• SOURCE RECORDS:
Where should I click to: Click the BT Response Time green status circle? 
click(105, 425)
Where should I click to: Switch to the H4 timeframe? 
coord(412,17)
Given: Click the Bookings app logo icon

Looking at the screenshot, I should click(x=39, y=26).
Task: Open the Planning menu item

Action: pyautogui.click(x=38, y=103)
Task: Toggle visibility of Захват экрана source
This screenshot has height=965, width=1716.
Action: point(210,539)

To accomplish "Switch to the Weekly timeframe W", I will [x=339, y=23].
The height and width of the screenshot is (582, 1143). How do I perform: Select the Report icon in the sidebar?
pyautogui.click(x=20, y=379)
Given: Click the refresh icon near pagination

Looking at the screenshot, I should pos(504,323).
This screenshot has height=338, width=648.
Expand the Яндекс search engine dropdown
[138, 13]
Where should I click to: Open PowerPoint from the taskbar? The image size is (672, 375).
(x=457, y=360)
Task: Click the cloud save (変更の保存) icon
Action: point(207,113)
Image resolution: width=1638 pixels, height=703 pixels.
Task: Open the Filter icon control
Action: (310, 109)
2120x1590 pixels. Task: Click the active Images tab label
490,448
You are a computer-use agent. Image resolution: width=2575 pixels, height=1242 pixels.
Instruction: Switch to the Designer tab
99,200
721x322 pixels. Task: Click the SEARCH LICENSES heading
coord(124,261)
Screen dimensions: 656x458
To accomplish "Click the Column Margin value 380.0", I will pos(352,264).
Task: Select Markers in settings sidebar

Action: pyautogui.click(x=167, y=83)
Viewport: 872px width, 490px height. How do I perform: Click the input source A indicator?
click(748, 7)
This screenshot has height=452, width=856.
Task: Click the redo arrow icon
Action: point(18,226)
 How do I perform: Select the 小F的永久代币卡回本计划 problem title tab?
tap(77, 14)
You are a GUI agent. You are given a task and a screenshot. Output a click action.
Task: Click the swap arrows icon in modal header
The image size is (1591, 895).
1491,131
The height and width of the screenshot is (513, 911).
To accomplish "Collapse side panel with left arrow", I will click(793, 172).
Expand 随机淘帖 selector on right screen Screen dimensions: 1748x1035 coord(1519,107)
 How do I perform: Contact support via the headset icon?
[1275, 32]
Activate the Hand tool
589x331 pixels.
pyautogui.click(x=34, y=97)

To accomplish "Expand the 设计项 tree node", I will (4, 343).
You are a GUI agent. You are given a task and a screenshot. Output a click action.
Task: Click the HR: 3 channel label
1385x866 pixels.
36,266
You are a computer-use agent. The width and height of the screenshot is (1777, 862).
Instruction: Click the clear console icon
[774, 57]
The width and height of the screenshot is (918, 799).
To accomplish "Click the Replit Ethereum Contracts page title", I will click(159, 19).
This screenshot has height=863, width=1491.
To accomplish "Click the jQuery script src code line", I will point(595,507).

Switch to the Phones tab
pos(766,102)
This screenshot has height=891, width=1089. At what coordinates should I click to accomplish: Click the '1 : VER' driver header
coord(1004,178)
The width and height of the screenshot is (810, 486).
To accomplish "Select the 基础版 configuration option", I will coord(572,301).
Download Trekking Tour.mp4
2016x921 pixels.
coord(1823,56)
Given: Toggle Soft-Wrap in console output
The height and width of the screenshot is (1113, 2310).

• ASSIGNED TASK: Show the lines where the word "agent" appears in the entries.

• RESULT OF THIS TASK:
You are a computer-use agent. Image resolution: width=2575 pixels, height=1242 pixels.
You are a GUI agent. You are given a task and a screenshot. Output a click action.
You are a GUI agent. You are given a task and a screenshot. Output a click action.
You are a computer-use agent. The width and height of the screenshot is (1777, 862).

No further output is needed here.